Hands-off UPS for critical loads like a sump pump or vaccine fridge

  • For the buyer who wants to wire a station in and trust it unattended to carry a load they cannot afford to lose — a basement sump pump, a medication or vaccine refrigerator, life-safety equipment — with automatic failover and no human in the loop.
  • DELTA 2 Max is explicitly vetoed for exactly this. Our review documents AC output dropping silently despite settings, firmware updates resetting AC defaults to off without notice, and five separate silent-shutoff mechanisms. The concrete outcomes are the warning: a clinic lost vaccine inventory when the unit stopped feeding the fridge, and an owner nearly flooded a basement when a firmware update killed AC to a sump pump.
  • Its surge can physically start a pump motor — it handled a 6,700+ W RV-AC startup in testing — but starting the load is worthless if the unit later drops it unannounced.
  • F2000 fails the same role by a different route. First, its standby drain means a unit kept in reserve can be dead when the event arrives. Second, its 2,800 W surge is a voltage-reduction mechanism, not sustained high current, and our review shows it collapsing on exactly this class of high-inrush motor load. Third, its 20 ms UPS switchover is documented rebooting routers, modems, and a smart-fridge screen — a problem for sensitive critical gear.
  • The honest engineering reality is that a 120 V, 2,400 W portable with consumer firmware is the wrong tool for unattended life-safety automation. For a sump pump or medical-critical load, the answer is a hardwired standby system or a unit class built for automatic critical-load transfer — not either of these two.

Run a CPAP overnight

  • For the buyer running a CPAP or similar low-draw, pure-sine-required device overnight, often sleeping right beside the unit, who needs it to carry the device reliably through the night for several nights between charges.
  • Both clear the medical hard gates — pure-sine 120 V, and 2,048 Wh is far more than a single night needs. The F2000 wins on three points that matter precisely at this use.
  • Quiet. It is the class-quiet unit (43 dB charging, near-silent at light loads; our review calls it the rare station you can sleep beside). For a device on your nightstand, that is a weighted factor.
  • Its flaws do not bite here. A CPAP user cycles the unit nightly, so the standby-drain veto never triggers; and a 30–40 W CPAP is nowhere near the motor-start surge the F2000 struggles with.
  • It is the primary supply, not a switchover, so the 20 ms UPS-reboot concern does not apply.
  • The DELTA 2 Max is demoted not because it lacks capacity — our review shows dual CPAPs running approximately 5 nights per charge — but because its silent AC-dropout pattern is most dangerous for a device that runs unattended overnight, and the efficiency fix (a DC barrel cable to bypass the inverter) depends on the 12 V car port, which has a documented failure pattern across multiple owners.
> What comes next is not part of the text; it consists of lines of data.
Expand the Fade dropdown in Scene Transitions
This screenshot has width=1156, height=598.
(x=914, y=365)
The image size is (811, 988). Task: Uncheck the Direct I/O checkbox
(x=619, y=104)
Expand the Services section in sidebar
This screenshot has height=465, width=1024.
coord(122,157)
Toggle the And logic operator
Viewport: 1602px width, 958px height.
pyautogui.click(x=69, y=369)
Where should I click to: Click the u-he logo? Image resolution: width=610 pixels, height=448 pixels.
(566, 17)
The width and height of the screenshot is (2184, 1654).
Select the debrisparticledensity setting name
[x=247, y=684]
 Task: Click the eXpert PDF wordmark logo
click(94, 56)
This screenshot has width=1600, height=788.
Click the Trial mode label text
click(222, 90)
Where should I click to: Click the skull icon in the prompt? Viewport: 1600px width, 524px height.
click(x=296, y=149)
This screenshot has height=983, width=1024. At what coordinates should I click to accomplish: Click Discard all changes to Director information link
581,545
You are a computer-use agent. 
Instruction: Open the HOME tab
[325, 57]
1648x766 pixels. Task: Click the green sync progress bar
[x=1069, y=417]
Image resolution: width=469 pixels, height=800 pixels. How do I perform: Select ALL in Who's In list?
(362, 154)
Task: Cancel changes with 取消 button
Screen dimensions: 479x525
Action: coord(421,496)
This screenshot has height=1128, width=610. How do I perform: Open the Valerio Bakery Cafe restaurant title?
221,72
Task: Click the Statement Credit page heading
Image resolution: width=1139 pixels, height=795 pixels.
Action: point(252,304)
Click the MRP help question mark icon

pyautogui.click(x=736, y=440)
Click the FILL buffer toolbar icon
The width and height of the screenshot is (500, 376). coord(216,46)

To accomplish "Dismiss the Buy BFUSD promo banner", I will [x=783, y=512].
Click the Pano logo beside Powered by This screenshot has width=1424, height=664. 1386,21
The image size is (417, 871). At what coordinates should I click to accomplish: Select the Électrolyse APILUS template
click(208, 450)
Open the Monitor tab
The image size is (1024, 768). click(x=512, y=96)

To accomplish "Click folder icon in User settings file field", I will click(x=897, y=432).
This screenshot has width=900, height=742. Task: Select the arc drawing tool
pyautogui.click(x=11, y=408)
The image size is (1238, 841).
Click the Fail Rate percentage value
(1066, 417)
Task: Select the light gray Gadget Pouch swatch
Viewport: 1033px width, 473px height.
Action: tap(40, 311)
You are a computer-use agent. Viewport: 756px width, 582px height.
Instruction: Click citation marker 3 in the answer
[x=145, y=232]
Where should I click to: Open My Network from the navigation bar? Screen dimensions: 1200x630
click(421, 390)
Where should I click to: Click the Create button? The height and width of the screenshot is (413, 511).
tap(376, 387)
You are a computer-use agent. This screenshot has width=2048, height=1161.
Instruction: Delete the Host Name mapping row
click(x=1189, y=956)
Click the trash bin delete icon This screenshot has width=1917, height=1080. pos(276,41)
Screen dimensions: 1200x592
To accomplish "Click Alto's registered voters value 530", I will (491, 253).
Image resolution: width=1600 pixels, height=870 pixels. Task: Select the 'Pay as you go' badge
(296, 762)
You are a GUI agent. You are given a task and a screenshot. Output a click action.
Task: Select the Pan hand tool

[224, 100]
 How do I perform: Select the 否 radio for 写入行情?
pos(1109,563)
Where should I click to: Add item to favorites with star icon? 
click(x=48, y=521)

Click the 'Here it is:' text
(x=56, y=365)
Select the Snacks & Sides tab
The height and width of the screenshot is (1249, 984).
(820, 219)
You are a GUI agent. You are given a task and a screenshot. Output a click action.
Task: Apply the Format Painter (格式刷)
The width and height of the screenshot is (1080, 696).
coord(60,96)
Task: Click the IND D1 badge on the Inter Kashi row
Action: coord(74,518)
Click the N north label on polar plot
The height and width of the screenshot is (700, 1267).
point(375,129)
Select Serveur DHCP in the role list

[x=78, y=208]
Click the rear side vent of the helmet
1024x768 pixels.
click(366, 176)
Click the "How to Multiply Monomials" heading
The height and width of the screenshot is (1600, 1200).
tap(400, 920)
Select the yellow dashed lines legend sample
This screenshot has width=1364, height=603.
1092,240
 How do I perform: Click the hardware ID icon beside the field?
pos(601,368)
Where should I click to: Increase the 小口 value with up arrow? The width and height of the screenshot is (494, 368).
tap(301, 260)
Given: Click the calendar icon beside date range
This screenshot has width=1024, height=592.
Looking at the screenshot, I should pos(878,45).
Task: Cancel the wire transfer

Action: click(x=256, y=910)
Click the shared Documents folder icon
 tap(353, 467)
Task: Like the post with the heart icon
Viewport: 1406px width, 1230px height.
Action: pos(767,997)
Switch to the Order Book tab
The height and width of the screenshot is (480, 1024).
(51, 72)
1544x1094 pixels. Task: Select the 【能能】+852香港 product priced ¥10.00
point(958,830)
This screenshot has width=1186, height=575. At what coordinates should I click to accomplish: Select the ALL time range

True of both units — Both units use LiFePO4 chemistry rated for 3,000 cycles to 80%. Real daily-cycle endurance is strong on both, but a minority of units in each product degraded or failed early. The F2000 saw isolated failures at 6–9 months; the DELTA 2 Max saw capacity under 80% within 1–2 years on some units, traced to battery-management-system cell-group imbalance.

Common questions

The bottom line

The Anker SOLIX F2000 rewards the active, hands-on buyer: plug into RV shore power and the dedicated TT-30 outlet is the decisive hardware difference; run a CPAP overnight and it is the class-quiet unit you can sleep beside; keep it for attended home backup and the controllable failure mode (standby drain you fix with a monthly top-off) is easier to own than silent dropout, plus warranty service resolves well and it costs $50 less. The EcoFlow DELTA 2 Max rewards the weight-sensitive, multi-array-solar, mobile buyer: lift and carry it often and 17 lbs lighter is the difference between a solo lift and a two-person job; run it off-grid from solar and dual MPPT plus simultaneous AC-and-solar charging plus 6,144 Wh expansion favor sustained off-grid living. Neither rewards the set-it-and-forget-it critical-load buyer — the DELTA 2 Max is explicitly vetoed for hands-off UPS use because of silent AC dropout, and the F2000 fails the same role by standby drain and inability to start high-inrush motor loads.